→ Exercise
Everything from the line with "[अनुकूलन सौर छत" down to the line with "# aso关键词覆盖 (1203, 1333)" below must be printed exactly, those two lines included. Exclude pictures.

.....

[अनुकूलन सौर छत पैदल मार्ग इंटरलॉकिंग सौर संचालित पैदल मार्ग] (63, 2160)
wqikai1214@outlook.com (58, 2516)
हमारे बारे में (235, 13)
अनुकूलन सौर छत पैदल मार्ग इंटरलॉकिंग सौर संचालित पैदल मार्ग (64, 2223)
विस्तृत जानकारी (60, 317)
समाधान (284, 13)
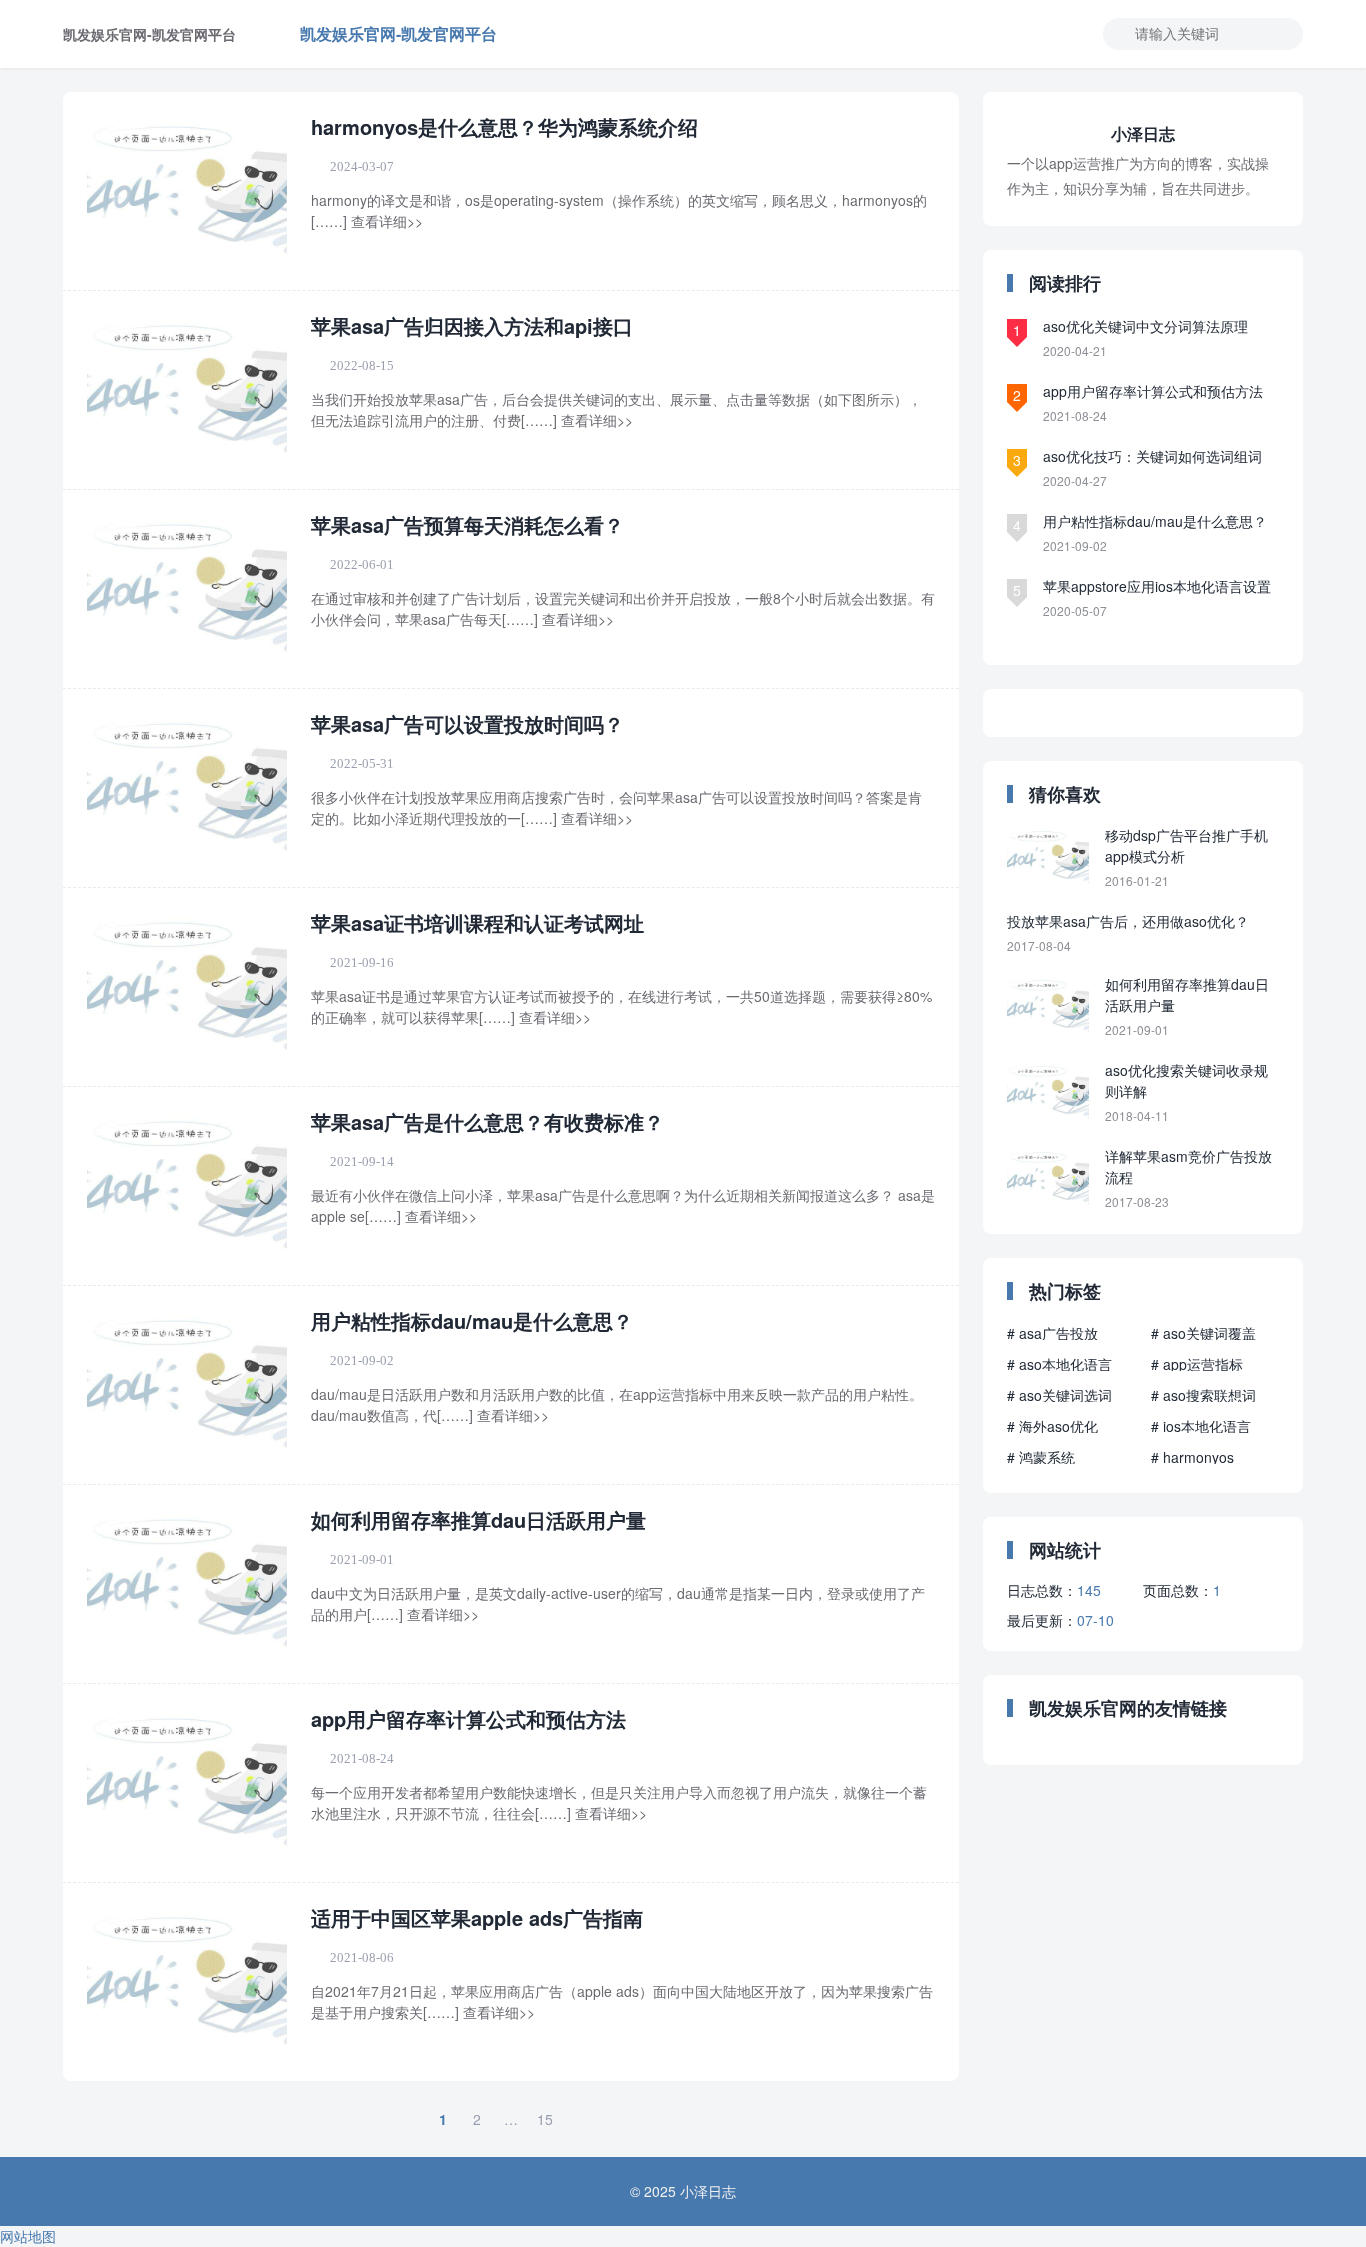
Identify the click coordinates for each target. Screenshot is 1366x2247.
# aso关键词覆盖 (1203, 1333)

.....

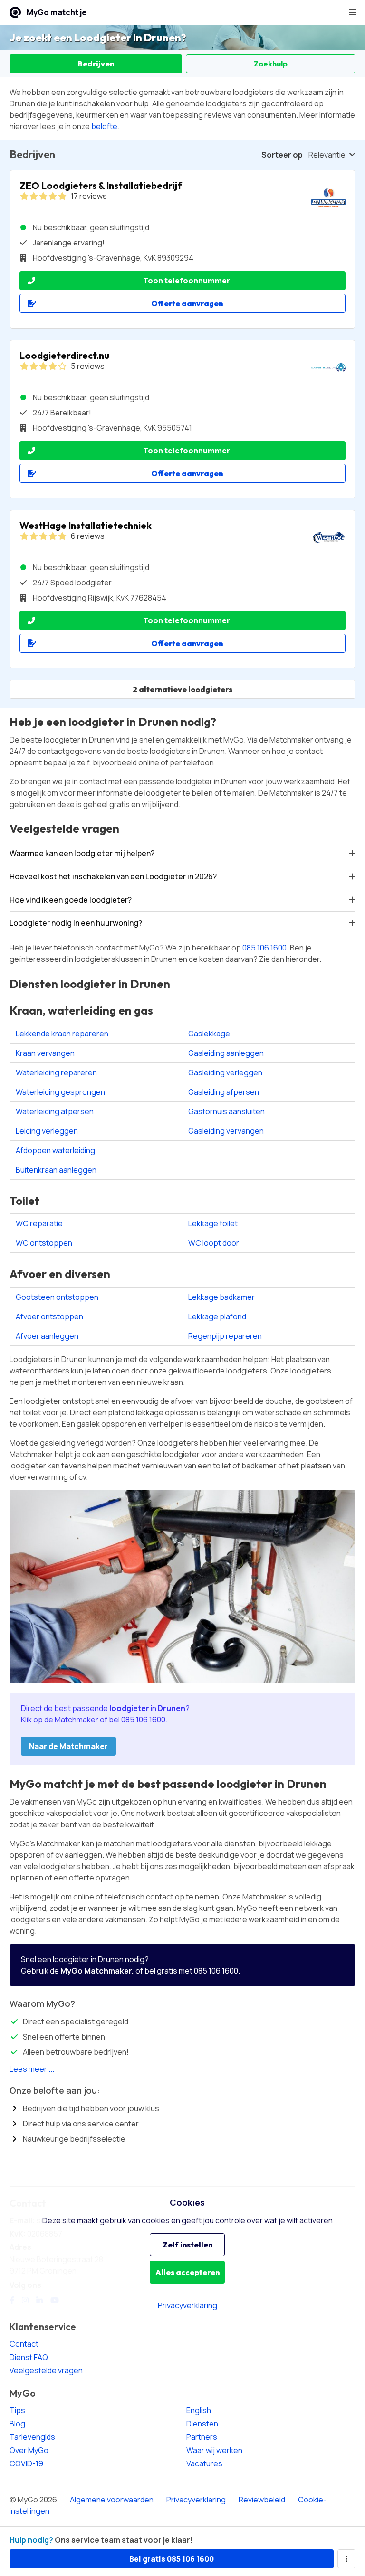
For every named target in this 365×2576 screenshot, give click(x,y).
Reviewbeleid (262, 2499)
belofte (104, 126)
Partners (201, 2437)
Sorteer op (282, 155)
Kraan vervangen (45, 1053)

.....

→ Written solution
[अनुकूलन सौर छत पैदल मार्ग इंटरलॉकिंग सौर संचालित पैदल मार्ग] (63, 2160)
wqikai1214@outlook.com (58, 2516)
हमारे बारे में (235, 13)
अनुकूलन सौर छत पैदल मार्ग इंटरलॉकिंग सौर संचालित पैदल मार्ग (64, 2223)
विस्तृत जानकारी (60, 317)
समाधान (284, 13)
Identify the click coordinates for each target. Screenshot is 1366x2247.
# aso关键词覆盖 (1203, 1333)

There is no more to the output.